Multi-Omic Analyses of Dietary Fatty Acid-Microbe-Host Interactions Reveal Metaorganismal Lipid Metabolic Crosstalk Impacting Cardiometabolic Disease

Following a meal, our gut microbiome and human cells collaborate via metaorganismal metabolic circuits to produce diverse nutrient metabolites that systemically circulate to influence health and disease. Although there are now several examples of bacterial fiber-, amino acid-, and micronutrient-derived metabolites impacting cardiometabolic disease, very little is known in regards to how diet-microbe-host interactions impact lipid homeostasis. Here we address this by defining dietary fatty acid substrate availability in germ-free versus conventionally-raised mice coupled to deep multi-omic metabolic phenotyping.

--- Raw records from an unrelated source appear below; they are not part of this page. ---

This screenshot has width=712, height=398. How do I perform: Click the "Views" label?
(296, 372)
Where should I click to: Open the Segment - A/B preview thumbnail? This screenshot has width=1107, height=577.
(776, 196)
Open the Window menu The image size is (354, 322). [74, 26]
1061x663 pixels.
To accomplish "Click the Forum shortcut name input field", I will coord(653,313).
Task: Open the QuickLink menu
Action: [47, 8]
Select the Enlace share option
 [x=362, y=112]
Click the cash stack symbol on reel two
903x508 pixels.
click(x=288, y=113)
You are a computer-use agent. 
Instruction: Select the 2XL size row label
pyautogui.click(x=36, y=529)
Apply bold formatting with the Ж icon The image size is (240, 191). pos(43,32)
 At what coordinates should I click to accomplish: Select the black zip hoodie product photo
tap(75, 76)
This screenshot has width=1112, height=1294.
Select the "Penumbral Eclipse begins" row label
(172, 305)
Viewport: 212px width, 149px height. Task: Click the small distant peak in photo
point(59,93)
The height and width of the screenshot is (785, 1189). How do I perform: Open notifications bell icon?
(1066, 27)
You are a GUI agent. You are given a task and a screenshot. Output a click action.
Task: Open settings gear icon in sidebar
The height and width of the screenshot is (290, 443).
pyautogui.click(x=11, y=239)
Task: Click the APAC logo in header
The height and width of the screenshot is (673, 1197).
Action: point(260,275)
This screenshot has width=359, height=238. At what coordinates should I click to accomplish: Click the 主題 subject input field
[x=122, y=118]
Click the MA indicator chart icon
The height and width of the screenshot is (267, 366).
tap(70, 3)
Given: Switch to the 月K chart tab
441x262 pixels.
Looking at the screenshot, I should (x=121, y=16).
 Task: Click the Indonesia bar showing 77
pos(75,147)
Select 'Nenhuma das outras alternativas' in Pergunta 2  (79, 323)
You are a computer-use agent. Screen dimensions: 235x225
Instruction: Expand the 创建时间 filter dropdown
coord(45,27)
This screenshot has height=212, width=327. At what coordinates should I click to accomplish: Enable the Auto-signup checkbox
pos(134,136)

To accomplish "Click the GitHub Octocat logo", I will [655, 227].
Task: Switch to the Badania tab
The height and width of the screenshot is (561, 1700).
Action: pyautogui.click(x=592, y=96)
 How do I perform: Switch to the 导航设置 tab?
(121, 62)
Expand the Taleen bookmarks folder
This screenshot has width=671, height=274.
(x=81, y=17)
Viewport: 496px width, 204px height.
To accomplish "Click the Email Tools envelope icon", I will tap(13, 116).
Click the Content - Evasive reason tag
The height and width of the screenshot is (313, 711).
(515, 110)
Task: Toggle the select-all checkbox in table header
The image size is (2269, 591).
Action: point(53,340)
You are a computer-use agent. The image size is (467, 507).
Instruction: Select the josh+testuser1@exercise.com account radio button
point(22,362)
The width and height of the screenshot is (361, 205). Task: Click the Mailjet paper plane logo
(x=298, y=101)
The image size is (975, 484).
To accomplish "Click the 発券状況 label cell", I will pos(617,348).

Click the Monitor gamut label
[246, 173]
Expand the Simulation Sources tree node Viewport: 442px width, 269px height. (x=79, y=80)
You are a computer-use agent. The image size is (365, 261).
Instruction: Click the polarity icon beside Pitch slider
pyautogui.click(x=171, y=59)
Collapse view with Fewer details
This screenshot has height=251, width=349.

Our data demonstrate that the effects of dietary saturated (SFA), monounsaturated (MUFA), and polyunsaturated fatty acids (PUFA) on the host lipidome, transcriptome, proteome and metabolome are uniquely impacted by resident microbiota. Also, the hepatic levels of both pro-inflammatory and pro-resolving lipid mediators are strongly influenced by dietary fatty acid-microbe interactions. This study presents a unique resource to the nutrition and metabolism research community to advance our understanding of metaorganismal lipid metabolism.